Years after ending its self-driving project, Uber is trying to get back into the driverless car scene in another way: transforming the vehicles of millions of online ride-hailing drivers around the world into mobile "sensor arrays" that provide data to self-driving companies and other real-world AI models.

Uber Chief Technology Officer Praveen Neppalli Naga disclosed the long-term vision in an interview, describing it as a "natural extension" of the company's new project AV Labs announced at the end of January this year. He said that Uber’s ultimate direction is to install various sensors on human drivers’ private cars in the near future to collect real road scene data. Naga also emphasized that before taking this step, the company needs to thoroughly understand the capabilities and working methods of different sensor kits, and wait for U.S. states to give clearer regulatory guidance on "what is a sensor and how to share data."
Currently, AV Labs still operates on a limited fleet of dedicated vehicles equipped with sensors that are operated by Uber itself and are independent of the group of drivers who take daily rides. But it can be seen from Uber’s narrative that this is just a starting point: Uber has millions of drivers around the world, and even if only a small number of vehicles are equipped with sensors, it is enough to build a road data collection network that is difficult for any single self-driving company to match.
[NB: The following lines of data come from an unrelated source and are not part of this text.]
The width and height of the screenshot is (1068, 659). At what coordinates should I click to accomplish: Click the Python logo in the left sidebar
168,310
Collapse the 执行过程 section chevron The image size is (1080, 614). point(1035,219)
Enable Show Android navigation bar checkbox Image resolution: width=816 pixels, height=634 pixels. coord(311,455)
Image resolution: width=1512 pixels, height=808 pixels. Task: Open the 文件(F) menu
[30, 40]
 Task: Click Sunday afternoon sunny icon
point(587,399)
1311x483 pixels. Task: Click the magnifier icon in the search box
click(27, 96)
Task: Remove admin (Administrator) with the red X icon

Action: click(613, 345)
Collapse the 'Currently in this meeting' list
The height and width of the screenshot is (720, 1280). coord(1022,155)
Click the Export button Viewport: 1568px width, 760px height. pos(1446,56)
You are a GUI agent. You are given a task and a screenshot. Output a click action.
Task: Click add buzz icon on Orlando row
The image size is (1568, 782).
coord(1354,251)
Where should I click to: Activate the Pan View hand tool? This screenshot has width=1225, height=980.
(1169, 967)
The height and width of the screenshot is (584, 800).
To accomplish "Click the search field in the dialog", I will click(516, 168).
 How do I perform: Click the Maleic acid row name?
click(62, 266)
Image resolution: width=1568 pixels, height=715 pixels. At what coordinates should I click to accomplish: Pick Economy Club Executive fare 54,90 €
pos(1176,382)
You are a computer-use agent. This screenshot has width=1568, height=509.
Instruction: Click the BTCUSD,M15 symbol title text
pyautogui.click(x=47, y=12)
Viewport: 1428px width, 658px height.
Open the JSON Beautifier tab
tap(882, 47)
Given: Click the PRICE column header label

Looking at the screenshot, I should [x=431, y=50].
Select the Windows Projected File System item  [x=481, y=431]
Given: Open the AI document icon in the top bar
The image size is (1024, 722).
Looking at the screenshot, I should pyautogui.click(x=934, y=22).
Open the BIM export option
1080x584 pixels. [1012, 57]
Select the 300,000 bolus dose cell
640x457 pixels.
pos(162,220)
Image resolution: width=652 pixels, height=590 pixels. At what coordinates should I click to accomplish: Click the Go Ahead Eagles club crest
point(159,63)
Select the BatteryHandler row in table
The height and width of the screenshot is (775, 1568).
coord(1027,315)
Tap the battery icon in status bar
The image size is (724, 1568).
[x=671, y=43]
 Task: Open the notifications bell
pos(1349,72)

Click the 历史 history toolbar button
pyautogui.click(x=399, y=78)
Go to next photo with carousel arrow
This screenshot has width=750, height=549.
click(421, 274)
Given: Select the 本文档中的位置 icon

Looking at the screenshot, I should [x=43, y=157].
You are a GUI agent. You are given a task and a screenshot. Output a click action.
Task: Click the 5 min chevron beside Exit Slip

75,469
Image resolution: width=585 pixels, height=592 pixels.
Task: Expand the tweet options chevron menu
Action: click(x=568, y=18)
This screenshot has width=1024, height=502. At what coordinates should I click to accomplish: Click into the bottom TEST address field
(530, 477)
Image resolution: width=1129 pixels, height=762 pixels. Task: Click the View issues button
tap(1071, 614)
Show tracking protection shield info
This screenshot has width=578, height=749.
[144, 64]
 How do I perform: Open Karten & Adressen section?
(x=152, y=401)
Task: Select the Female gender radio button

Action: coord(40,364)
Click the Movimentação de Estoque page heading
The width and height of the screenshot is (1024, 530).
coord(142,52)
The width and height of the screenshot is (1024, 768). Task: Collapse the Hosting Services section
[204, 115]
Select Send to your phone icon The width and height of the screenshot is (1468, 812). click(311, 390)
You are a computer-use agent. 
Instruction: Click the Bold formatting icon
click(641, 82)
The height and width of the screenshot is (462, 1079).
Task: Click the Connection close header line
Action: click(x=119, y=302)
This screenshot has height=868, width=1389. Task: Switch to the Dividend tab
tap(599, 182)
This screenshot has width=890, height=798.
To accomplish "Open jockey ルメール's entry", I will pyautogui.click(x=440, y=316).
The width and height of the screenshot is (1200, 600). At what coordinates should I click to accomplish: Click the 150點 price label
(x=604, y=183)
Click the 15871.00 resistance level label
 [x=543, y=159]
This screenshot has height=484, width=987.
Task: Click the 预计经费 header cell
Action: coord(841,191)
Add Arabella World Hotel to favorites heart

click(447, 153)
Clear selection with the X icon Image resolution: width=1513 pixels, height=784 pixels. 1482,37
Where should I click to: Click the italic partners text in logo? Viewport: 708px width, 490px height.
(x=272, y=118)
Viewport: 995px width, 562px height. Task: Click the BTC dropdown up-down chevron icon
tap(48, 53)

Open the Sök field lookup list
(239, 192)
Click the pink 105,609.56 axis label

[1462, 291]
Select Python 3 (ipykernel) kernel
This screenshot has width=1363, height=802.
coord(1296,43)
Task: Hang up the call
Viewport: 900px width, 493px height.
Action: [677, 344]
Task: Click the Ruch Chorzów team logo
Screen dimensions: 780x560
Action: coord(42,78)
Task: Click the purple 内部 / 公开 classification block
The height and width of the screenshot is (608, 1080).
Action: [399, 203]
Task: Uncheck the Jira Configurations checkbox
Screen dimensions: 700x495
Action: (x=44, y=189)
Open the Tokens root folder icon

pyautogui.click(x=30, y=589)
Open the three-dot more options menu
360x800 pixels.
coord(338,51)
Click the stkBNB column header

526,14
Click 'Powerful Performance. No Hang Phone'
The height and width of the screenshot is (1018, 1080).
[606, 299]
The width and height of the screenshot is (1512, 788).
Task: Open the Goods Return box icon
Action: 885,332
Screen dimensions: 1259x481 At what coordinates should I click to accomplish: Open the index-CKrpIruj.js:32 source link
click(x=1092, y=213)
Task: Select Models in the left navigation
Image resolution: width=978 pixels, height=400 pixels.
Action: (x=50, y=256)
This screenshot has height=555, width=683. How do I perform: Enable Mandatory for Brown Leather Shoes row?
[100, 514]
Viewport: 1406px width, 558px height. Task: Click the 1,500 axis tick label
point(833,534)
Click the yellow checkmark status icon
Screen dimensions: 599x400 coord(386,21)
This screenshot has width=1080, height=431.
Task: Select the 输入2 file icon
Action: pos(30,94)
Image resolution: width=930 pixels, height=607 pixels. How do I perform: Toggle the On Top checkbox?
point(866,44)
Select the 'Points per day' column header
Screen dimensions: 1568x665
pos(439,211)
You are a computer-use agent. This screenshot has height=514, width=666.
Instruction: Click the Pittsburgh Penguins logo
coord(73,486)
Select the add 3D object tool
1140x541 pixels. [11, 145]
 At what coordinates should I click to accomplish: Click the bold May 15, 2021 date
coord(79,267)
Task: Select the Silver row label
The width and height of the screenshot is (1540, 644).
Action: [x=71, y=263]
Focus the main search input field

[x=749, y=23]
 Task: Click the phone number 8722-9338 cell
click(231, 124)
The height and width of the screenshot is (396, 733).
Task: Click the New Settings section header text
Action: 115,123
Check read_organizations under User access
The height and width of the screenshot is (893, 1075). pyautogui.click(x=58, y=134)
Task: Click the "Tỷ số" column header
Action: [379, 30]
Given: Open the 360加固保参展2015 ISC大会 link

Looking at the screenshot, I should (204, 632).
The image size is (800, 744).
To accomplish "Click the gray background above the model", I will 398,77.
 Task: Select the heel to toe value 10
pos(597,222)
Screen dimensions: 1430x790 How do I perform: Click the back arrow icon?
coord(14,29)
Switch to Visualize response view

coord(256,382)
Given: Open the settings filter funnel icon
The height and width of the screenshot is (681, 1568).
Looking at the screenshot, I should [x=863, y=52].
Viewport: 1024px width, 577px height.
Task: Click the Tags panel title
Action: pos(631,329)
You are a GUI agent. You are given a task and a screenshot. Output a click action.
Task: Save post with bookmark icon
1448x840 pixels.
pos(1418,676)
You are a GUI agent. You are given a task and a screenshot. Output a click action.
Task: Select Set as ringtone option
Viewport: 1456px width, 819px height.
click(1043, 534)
Naga believes that the bottleneck restricting the evolution of autonomous driving technology is no longer the underlying algorithm or computing power, but high-quality and sufficiently diverse real-world data. “The bottleneck is data,” he said. “Companies like Waymo need to constantly go out and collect data to cover different scenarios.”
In his vision, self-driving companies can customize extremely detailed training data on demand through Uber's network, such as the requirement to "collect traffic conditions at an intersection in front of a school in San Francisco during a specific time period to train the model." The real problem is that most autonomous driving companies do not have sufficient capital to deploy their own fleets on a large scale around the world to cover these long-tail scenarios with high density. If Uber can mobilize existing driver and vehicle resources, it is expected to become the data supply layer for the entire industry, providing a steady stream of "fuel" for autonomous driving technology.
The outside world has long questioned whether Uber will be "bypassed" by self-driving companies in the future after giving up building its own self-driving cars, or even be marginalized in the travel ecosystem. Co-founder Travis Kalanick has also publicly stated that giving up autonomous driving is a "huge mistake." Today, through AV Labs, Uber is trying to transform its role from a self-driving vehicle developer to an infrastructure and data platform in this field, providing underlying capabilities to all participants with the help of its extensive driver network and order flow.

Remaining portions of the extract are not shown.